YOUR INSTRUCTIONS » State, as a number alone, how many lines of the data contain the string "Rasa".

DATASET EXTRACT »
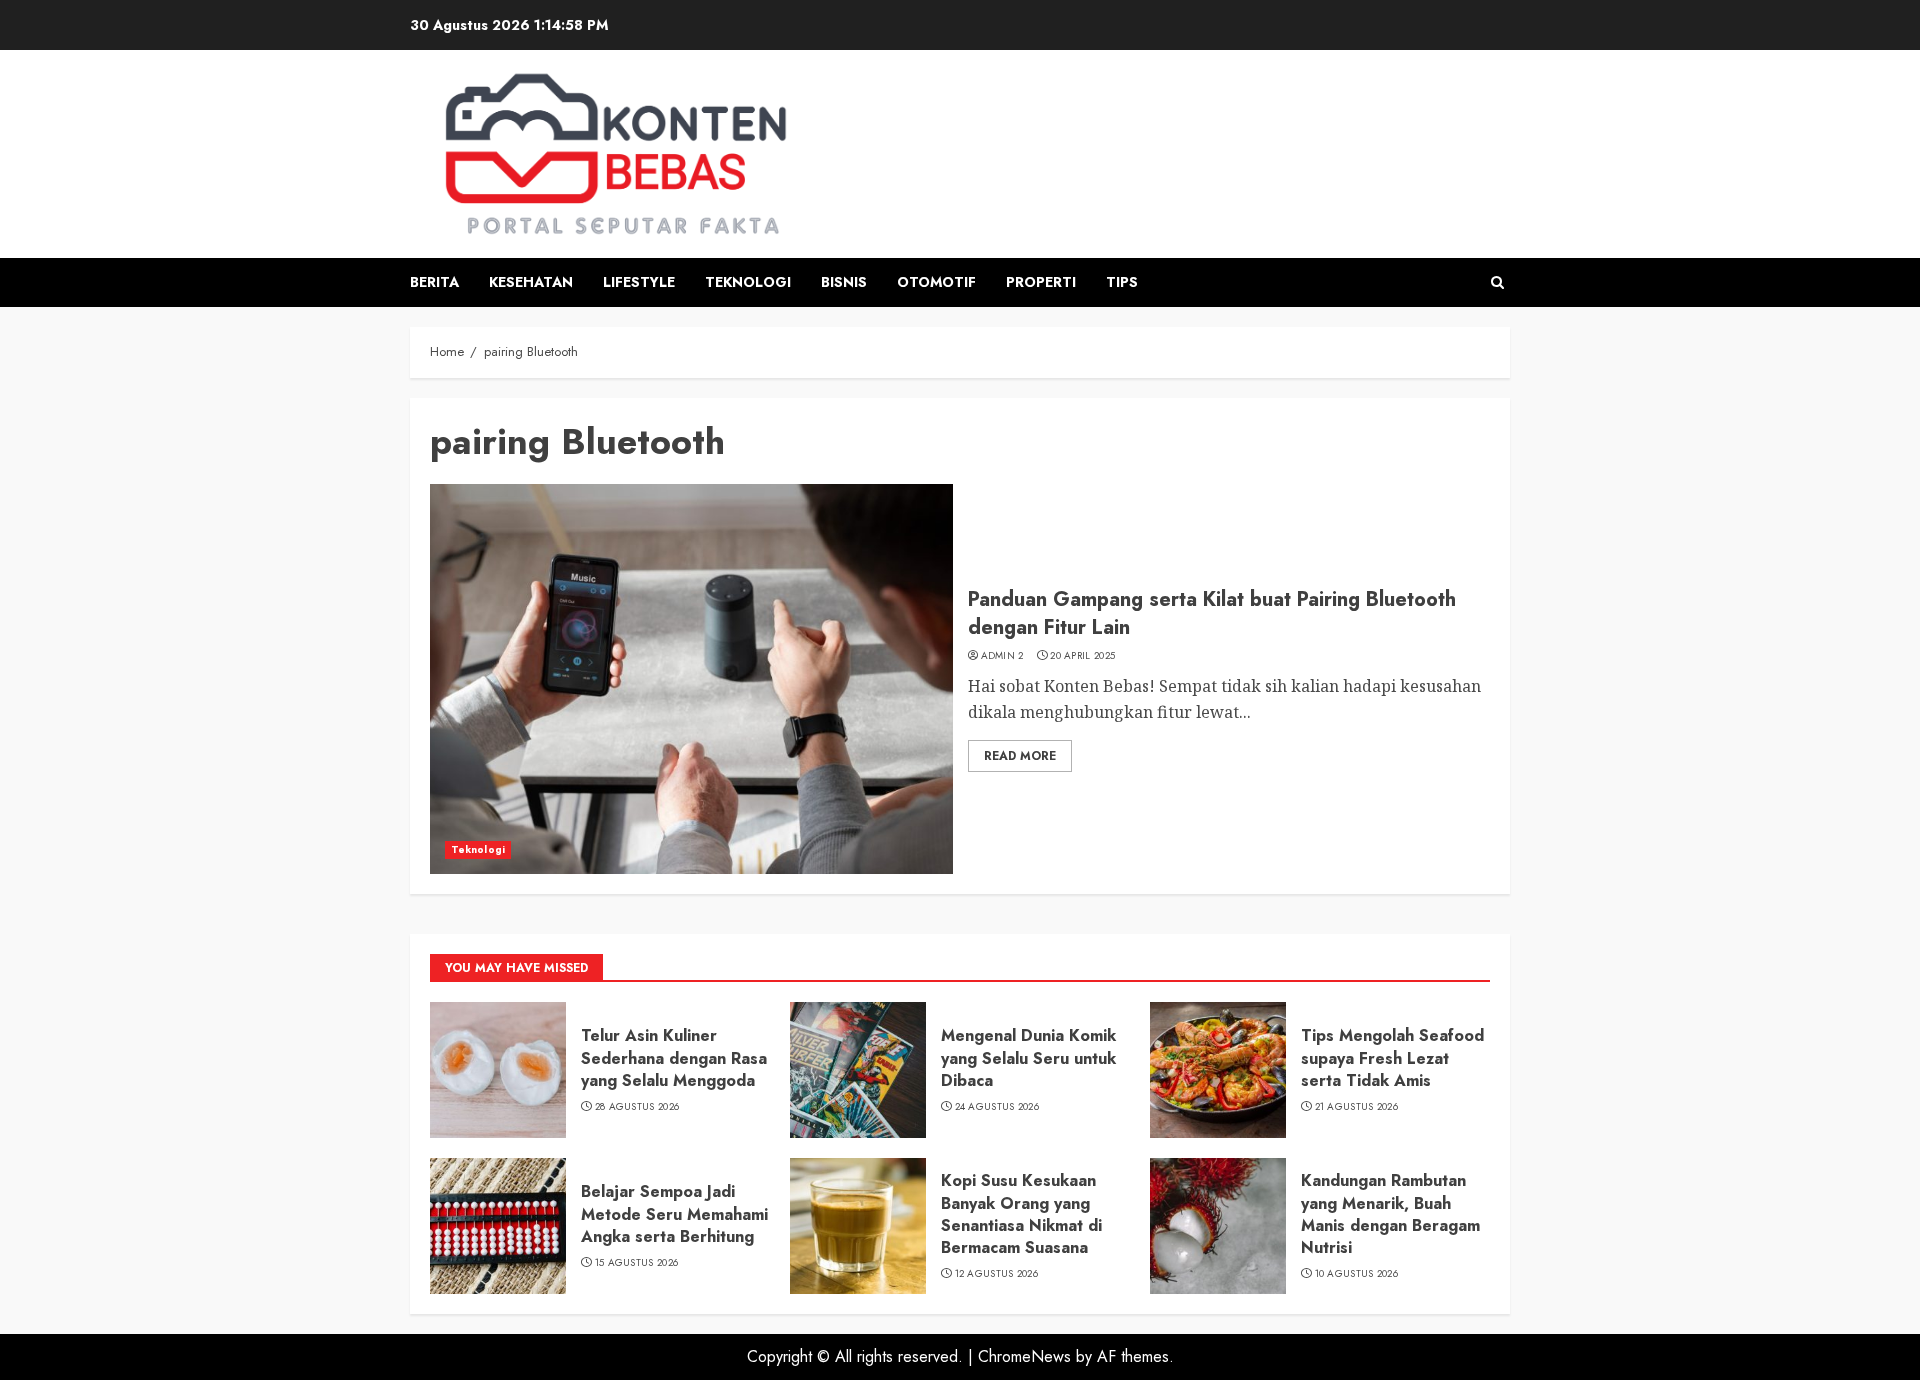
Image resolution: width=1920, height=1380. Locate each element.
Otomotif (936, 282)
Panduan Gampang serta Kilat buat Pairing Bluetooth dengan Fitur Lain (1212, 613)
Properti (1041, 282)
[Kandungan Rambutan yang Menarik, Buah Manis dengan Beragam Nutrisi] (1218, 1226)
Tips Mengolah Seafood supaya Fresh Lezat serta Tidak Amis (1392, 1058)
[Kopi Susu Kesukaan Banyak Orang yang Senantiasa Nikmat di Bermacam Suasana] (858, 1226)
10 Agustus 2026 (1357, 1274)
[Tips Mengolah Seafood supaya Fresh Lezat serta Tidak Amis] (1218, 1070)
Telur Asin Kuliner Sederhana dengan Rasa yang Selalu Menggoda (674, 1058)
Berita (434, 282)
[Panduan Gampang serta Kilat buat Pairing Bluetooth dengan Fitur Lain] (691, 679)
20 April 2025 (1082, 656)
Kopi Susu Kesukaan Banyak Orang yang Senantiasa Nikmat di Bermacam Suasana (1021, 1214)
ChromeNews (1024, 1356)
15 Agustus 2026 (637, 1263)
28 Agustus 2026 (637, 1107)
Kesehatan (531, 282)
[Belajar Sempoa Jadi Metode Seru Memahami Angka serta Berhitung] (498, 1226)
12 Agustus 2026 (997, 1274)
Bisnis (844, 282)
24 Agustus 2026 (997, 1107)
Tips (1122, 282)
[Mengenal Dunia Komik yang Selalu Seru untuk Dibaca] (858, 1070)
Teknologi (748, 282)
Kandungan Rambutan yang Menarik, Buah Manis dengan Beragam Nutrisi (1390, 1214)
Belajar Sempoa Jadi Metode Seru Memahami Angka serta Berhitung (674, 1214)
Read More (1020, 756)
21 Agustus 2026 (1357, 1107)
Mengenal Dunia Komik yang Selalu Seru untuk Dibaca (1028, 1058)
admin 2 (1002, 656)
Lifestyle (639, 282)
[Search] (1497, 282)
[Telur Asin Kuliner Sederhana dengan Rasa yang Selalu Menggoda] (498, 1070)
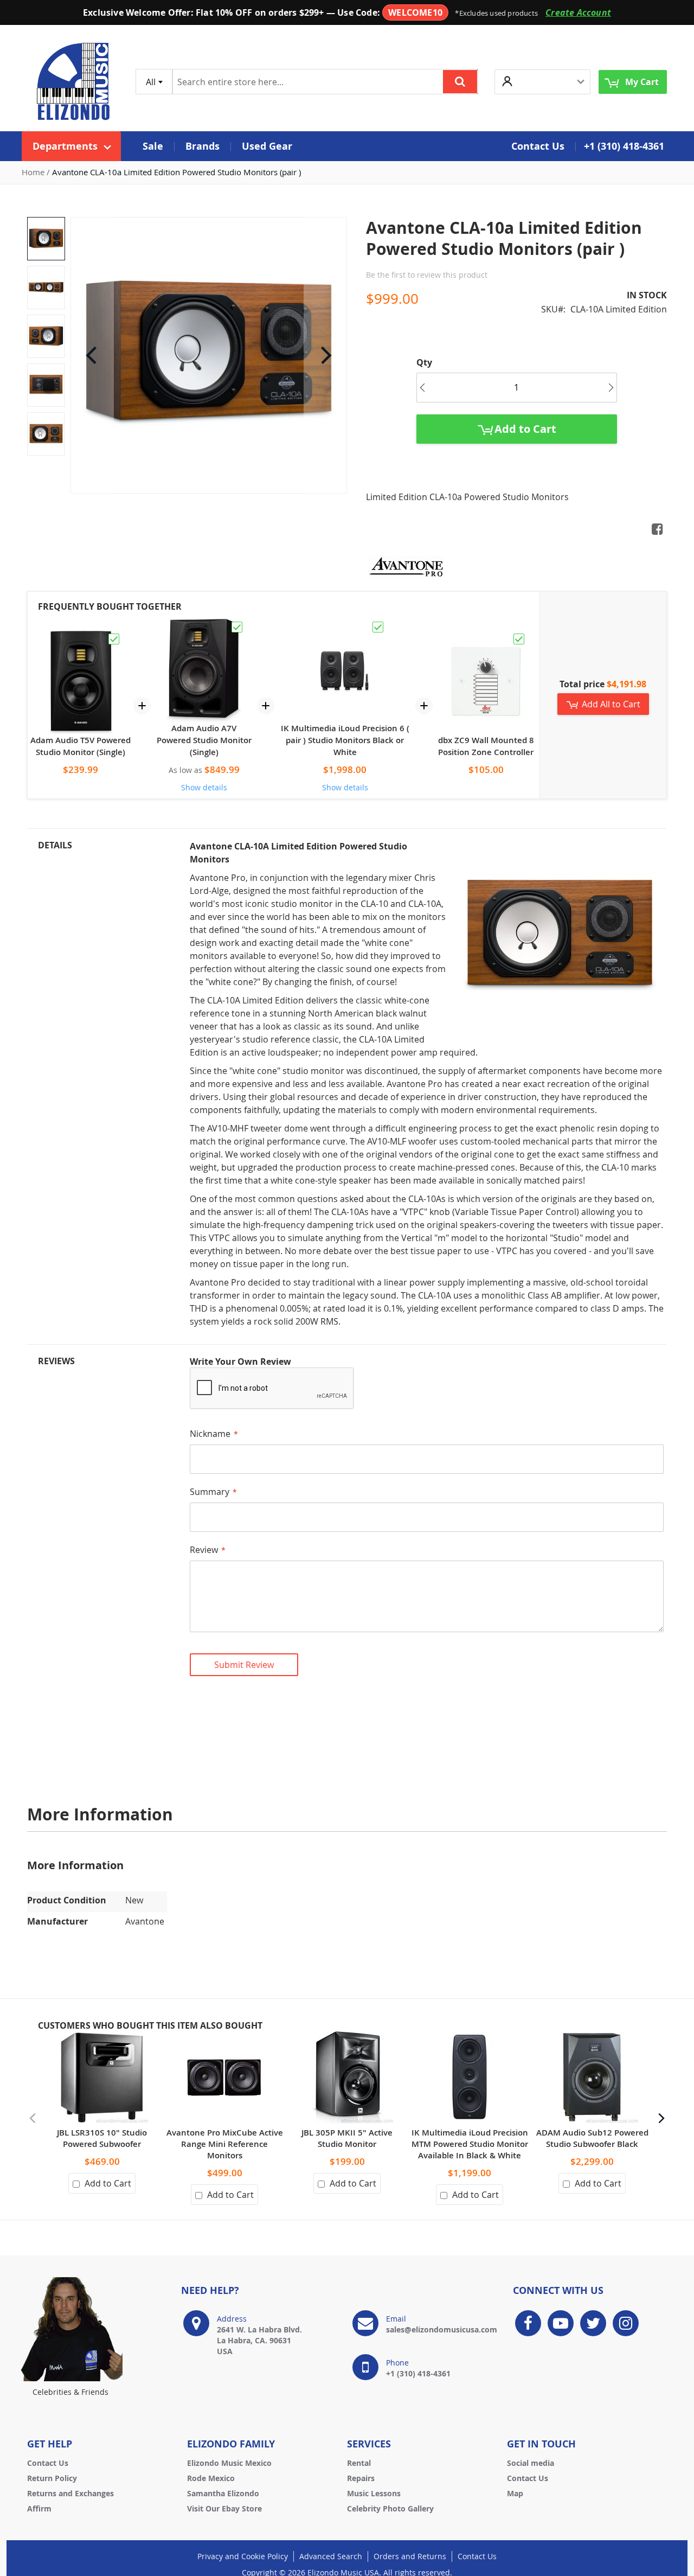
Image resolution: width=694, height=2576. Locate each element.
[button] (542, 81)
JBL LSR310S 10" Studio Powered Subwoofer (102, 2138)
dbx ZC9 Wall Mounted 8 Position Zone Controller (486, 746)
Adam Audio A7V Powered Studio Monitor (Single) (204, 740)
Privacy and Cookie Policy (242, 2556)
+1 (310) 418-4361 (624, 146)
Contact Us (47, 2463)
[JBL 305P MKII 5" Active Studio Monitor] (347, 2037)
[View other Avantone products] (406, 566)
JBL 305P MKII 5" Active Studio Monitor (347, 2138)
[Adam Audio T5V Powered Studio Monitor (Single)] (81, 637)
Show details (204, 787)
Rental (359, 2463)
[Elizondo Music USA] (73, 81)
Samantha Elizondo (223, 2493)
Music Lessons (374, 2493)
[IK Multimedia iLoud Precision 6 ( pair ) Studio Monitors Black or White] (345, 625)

SOLVED EXERCISE » 2